- Data in this exercise:
[Start of section]

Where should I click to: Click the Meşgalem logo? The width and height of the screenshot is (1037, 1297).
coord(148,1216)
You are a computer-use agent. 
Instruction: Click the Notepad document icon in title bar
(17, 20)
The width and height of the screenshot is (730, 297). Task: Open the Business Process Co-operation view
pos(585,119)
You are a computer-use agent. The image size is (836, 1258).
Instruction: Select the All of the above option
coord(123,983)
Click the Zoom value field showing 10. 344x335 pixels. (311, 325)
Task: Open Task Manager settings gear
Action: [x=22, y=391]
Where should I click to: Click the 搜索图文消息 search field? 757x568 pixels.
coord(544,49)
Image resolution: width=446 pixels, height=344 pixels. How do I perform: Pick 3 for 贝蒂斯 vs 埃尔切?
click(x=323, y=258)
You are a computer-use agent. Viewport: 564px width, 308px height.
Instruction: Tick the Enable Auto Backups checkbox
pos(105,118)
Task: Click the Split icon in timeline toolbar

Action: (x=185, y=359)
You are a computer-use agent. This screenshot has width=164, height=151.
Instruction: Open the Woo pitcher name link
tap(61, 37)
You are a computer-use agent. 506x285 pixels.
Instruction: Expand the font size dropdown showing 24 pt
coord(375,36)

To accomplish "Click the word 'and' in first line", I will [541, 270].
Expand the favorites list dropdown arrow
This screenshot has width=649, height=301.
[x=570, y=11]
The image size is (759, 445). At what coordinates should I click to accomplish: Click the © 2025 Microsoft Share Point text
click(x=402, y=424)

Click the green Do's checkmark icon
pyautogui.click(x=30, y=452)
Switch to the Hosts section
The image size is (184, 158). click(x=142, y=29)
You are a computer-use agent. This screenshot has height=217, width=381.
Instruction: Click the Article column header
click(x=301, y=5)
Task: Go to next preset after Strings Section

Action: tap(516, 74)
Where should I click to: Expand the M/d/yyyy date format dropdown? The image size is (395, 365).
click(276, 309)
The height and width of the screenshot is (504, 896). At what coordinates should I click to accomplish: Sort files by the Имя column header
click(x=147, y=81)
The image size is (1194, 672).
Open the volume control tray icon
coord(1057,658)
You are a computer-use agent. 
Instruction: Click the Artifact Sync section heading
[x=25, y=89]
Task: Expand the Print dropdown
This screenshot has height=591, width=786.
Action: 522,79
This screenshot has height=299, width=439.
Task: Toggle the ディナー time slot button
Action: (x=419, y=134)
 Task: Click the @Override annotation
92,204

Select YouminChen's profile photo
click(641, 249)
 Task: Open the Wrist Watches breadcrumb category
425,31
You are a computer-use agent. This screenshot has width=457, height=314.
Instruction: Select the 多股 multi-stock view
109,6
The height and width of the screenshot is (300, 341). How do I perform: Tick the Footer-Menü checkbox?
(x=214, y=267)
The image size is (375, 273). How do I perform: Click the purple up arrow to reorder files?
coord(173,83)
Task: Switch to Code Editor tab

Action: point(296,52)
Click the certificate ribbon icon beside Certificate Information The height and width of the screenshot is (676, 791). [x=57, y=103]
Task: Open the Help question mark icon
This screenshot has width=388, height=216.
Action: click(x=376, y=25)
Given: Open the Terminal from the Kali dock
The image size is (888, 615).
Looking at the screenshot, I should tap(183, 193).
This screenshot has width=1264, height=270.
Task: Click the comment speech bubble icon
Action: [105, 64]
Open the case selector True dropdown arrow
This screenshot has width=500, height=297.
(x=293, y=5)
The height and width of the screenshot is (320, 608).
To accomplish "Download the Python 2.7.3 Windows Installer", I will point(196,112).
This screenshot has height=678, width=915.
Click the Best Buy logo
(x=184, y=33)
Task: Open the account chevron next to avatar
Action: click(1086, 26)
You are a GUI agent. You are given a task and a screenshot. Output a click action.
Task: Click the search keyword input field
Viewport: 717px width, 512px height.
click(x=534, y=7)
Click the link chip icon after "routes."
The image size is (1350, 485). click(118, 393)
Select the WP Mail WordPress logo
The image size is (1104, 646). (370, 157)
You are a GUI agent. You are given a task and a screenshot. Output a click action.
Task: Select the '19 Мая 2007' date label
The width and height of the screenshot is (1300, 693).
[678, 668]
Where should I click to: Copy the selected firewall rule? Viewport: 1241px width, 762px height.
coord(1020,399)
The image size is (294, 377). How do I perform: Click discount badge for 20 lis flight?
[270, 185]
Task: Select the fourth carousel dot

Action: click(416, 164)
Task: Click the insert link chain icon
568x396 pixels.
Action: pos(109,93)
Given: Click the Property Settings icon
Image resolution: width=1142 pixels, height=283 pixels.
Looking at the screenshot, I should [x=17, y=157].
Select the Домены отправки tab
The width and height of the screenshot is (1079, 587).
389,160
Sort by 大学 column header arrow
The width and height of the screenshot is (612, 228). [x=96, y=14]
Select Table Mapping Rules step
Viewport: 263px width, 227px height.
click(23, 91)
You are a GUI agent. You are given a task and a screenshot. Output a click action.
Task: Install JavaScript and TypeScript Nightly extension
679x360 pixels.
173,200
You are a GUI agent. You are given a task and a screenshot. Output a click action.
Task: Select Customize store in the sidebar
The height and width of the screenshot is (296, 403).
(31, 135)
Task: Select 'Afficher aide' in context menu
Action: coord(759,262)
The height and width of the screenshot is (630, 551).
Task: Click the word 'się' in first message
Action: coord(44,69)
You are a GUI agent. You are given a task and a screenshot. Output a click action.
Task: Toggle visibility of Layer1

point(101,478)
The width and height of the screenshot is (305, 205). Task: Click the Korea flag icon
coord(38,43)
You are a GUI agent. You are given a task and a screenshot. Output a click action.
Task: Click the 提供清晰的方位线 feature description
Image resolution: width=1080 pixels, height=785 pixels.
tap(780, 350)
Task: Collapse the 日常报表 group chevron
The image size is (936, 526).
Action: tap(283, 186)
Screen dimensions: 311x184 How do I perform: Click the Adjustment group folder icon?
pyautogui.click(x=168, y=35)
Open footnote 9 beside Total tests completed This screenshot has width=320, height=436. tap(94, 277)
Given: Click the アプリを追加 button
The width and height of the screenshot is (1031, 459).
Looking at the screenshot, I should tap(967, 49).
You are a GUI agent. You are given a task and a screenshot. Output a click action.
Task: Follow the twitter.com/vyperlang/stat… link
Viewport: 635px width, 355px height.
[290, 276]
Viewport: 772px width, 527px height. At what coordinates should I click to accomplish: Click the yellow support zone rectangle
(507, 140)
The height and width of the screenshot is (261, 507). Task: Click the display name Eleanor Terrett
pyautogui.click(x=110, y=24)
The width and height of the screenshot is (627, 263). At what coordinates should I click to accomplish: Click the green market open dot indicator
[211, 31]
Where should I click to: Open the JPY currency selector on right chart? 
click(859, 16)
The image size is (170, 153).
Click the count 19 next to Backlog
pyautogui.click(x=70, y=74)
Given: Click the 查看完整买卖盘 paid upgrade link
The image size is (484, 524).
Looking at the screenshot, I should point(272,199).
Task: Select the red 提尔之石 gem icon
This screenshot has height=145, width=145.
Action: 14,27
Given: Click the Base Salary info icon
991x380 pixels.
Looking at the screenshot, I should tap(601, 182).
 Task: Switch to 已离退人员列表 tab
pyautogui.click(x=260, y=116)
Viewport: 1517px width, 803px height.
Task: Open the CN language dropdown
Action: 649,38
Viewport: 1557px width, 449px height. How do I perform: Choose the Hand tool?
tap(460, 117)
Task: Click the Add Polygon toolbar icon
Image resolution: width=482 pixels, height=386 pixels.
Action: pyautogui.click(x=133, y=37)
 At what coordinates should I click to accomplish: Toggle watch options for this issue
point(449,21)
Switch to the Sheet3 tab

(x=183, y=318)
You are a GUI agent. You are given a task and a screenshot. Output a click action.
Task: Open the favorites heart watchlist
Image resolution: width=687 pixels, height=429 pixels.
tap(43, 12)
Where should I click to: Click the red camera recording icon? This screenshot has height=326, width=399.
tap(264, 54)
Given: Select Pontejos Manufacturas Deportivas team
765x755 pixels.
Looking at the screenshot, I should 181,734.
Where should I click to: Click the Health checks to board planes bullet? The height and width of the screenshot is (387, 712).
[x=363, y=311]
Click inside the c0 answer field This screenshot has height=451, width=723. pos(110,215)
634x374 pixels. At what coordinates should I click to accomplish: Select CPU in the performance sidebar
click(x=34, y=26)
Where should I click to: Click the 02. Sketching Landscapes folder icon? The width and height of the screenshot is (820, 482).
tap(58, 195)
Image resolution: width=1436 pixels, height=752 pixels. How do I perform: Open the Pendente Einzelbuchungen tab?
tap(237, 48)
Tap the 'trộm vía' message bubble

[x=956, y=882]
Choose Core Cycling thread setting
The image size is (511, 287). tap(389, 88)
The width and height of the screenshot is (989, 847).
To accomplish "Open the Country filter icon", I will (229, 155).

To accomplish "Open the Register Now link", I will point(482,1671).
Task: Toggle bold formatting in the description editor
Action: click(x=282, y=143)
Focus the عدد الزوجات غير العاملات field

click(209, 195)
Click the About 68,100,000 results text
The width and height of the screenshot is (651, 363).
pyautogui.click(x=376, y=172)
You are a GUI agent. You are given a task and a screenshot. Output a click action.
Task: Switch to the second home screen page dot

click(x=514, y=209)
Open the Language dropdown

[End of section]

- Problem:
Each line of the records above that holds the word "computer" should be counted, and only the final number stated.

- Task solution:
8